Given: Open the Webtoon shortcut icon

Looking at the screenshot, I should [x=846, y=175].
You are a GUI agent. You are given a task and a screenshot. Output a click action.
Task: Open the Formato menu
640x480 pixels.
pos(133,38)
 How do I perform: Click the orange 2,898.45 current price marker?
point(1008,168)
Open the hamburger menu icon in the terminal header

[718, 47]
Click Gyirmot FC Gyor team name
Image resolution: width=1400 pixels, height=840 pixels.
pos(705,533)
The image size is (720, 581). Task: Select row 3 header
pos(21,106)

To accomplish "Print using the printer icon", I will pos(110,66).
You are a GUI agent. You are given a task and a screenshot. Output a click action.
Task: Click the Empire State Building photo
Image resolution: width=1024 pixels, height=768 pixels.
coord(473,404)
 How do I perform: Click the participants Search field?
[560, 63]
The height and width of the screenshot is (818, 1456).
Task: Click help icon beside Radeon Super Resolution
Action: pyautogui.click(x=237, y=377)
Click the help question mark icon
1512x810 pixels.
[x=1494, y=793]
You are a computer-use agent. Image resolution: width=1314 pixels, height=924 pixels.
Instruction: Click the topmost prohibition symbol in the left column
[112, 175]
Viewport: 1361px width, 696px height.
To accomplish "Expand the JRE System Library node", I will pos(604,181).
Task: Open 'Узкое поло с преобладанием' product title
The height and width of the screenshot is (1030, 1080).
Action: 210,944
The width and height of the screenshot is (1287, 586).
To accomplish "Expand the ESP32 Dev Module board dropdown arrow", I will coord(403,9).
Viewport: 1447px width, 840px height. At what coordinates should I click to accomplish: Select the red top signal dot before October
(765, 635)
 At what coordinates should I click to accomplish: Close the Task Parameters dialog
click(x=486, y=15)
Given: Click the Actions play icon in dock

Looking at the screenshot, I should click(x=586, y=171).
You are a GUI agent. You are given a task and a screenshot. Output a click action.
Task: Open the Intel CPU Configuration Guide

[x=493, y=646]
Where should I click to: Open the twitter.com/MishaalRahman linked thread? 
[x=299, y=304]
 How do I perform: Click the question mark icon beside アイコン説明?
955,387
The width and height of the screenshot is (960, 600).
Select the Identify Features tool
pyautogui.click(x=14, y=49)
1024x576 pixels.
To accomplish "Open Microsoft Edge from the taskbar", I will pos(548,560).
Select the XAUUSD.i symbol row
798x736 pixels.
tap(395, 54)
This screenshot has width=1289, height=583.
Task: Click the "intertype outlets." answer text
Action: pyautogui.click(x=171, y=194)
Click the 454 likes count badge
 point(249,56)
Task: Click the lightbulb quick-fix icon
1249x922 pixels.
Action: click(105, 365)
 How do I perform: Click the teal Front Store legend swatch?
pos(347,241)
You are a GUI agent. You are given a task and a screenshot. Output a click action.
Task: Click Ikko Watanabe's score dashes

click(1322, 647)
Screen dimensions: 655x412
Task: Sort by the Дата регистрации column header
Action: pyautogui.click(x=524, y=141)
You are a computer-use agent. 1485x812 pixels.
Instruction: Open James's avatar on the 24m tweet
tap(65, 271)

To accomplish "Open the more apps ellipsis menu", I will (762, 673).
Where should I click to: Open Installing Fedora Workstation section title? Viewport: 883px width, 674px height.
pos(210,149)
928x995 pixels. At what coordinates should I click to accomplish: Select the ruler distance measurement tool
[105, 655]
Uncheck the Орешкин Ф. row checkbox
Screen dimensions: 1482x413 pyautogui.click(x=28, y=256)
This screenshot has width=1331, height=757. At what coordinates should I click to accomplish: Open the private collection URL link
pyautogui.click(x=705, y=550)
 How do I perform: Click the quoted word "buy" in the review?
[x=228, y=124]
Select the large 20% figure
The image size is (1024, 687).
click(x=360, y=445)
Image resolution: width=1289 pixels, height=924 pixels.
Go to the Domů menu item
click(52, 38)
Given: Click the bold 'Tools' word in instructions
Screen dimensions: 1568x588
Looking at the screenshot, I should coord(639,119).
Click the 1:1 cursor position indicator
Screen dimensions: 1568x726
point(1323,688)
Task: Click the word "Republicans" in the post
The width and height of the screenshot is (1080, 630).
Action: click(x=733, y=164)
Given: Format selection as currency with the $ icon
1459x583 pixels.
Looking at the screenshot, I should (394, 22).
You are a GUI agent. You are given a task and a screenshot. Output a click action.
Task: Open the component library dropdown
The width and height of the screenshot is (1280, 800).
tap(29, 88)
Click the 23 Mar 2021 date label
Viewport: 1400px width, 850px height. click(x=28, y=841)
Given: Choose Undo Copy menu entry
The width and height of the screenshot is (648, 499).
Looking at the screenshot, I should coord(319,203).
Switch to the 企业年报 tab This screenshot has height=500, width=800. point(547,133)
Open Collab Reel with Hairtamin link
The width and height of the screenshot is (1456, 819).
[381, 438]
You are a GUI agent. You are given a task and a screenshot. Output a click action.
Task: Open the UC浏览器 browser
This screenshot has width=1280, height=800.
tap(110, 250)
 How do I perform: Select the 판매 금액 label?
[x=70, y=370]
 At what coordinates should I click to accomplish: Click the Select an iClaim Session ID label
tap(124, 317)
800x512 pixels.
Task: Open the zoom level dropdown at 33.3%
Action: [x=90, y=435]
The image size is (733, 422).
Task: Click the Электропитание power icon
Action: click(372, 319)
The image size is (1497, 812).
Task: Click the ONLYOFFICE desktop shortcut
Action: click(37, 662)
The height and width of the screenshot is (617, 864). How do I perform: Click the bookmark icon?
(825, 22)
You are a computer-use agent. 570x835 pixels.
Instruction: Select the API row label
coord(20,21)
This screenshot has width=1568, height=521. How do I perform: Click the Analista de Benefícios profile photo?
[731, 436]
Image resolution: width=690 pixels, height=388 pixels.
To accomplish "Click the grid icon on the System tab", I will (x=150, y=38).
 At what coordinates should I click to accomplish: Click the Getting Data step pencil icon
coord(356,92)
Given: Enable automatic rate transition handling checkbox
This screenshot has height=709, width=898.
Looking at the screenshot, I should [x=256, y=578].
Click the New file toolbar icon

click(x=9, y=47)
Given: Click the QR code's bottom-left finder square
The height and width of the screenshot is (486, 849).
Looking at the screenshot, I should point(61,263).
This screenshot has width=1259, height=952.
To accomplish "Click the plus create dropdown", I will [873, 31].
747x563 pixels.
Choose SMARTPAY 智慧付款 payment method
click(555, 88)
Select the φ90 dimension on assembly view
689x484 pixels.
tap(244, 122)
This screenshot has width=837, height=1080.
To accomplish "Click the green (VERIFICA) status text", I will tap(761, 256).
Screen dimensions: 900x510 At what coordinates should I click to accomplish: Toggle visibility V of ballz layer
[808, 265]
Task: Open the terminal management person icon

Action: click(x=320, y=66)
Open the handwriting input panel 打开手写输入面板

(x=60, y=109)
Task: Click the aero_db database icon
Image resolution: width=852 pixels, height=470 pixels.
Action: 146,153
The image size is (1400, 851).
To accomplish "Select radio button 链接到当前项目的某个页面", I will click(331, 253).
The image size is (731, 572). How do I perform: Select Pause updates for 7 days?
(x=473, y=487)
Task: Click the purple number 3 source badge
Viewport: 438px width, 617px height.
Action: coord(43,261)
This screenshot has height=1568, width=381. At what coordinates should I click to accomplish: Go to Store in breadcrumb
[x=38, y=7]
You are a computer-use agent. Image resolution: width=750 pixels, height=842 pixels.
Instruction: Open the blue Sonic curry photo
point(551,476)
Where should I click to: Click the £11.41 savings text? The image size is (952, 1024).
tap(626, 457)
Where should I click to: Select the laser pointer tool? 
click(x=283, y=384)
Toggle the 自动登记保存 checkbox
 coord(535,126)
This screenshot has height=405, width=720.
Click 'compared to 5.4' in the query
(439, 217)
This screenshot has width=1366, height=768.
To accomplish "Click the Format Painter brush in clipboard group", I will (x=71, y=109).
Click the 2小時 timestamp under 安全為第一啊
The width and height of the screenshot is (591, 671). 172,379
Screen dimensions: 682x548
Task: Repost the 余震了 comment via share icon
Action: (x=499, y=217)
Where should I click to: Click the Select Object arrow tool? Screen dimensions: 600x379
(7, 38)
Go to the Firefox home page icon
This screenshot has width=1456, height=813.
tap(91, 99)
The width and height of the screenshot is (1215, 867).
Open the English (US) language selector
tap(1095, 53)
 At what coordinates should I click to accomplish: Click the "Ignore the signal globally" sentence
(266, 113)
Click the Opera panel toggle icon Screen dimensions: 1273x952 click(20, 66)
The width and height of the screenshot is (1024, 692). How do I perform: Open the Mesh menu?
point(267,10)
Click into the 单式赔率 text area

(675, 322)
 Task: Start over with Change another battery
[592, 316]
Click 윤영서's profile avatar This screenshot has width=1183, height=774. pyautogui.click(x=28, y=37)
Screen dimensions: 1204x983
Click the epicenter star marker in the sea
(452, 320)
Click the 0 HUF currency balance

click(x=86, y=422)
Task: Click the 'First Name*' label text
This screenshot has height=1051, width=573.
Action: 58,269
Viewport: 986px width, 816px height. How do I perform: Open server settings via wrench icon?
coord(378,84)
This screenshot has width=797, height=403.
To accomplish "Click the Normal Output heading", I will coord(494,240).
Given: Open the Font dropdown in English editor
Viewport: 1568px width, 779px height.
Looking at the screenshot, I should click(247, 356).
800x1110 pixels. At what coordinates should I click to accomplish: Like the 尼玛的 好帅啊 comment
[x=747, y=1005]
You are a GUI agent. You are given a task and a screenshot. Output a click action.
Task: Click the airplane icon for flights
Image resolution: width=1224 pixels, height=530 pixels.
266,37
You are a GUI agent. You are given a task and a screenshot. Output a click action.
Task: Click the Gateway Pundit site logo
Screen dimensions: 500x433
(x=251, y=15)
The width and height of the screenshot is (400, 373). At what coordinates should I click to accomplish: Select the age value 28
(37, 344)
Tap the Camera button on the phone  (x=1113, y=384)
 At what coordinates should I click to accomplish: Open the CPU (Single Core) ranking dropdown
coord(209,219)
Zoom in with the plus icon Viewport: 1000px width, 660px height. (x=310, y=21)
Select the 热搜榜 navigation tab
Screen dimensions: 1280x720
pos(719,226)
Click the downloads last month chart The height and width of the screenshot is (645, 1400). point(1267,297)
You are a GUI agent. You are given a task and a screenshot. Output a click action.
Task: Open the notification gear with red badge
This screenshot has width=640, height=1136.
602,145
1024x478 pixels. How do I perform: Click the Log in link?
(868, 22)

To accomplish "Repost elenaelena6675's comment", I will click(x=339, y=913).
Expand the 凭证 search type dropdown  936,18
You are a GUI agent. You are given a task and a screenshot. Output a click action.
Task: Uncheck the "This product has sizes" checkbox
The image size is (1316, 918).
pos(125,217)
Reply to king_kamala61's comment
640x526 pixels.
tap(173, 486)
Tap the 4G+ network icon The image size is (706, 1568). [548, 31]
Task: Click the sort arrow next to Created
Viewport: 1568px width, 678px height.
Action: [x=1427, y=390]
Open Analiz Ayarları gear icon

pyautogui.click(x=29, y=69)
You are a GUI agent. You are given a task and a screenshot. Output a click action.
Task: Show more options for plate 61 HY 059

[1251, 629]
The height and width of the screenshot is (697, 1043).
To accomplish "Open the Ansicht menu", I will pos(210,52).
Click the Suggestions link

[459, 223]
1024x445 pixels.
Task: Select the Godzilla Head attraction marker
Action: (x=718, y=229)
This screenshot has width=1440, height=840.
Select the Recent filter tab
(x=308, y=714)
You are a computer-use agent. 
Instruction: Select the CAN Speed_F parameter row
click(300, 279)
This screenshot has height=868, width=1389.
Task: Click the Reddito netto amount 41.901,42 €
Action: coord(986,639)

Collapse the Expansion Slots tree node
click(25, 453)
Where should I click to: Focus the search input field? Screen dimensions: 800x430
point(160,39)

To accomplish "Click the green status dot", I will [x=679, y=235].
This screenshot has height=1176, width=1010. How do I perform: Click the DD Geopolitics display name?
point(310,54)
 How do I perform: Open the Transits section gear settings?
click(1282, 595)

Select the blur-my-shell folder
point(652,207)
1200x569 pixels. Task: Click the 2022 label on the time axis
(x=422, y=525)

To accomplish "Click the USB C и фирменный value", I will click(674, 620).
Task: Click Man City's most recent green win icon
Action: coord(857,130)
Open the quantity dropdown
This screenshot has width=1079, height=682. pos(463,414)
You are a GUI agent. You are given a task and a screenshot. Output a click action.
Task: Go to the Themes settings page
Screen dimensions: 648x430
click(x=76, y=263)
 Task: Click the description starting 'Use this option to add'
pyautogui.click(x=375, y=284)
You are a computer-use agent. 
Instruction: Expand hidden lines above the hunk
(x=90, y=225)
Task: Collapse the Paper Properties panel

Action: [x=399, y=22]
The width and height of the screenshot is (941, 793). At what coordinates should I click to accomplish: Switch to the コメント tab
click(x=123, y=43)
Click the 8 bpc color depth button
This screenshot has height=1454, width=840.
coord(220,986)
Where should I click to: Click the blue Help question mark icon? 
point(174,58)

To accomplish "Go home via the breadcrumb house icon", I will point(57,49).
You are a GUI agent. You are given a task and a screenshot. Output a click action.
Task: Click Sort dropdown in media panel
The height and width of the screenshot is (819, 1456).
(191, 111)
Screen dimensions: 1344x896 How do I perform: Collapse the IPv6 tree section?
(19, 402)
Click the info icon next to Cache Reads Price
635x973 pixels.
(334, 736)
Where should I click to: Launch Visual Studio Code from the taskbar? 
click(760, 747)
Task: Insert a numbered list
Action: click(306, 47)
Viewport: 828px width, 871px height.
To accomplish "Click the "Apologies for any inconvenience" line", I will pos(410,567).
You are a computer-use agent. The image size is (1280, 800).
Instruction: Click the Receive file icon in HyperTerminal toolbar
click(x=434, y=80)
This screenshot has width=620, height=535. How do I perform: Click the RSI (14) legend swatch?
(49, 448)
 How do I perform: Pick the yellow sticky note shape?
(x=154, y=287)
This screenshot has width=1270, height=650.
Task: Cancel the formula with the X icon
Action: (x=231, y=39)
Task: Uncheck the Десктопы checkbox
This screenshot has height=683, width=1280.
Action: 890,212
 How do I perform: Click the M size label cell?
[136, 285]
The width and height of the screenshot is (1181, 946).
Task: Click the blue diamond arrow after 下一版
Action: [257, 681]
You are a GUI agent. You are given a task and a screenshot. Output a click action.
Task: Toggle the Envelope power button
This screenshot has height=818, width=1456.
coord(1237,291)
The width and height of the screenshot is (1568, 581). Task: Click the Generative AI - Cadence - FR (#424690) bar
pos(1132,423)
^^^^^^^^^^^^^^^^
## Your objective
Each line above with the word "plus" must be returned.

## The answer
To accomplish "Click the plus create dropdown", I will [873, 31].
Zoom in with the plus icon Viewport: 1000px width, 660px height. (x=310, y=21)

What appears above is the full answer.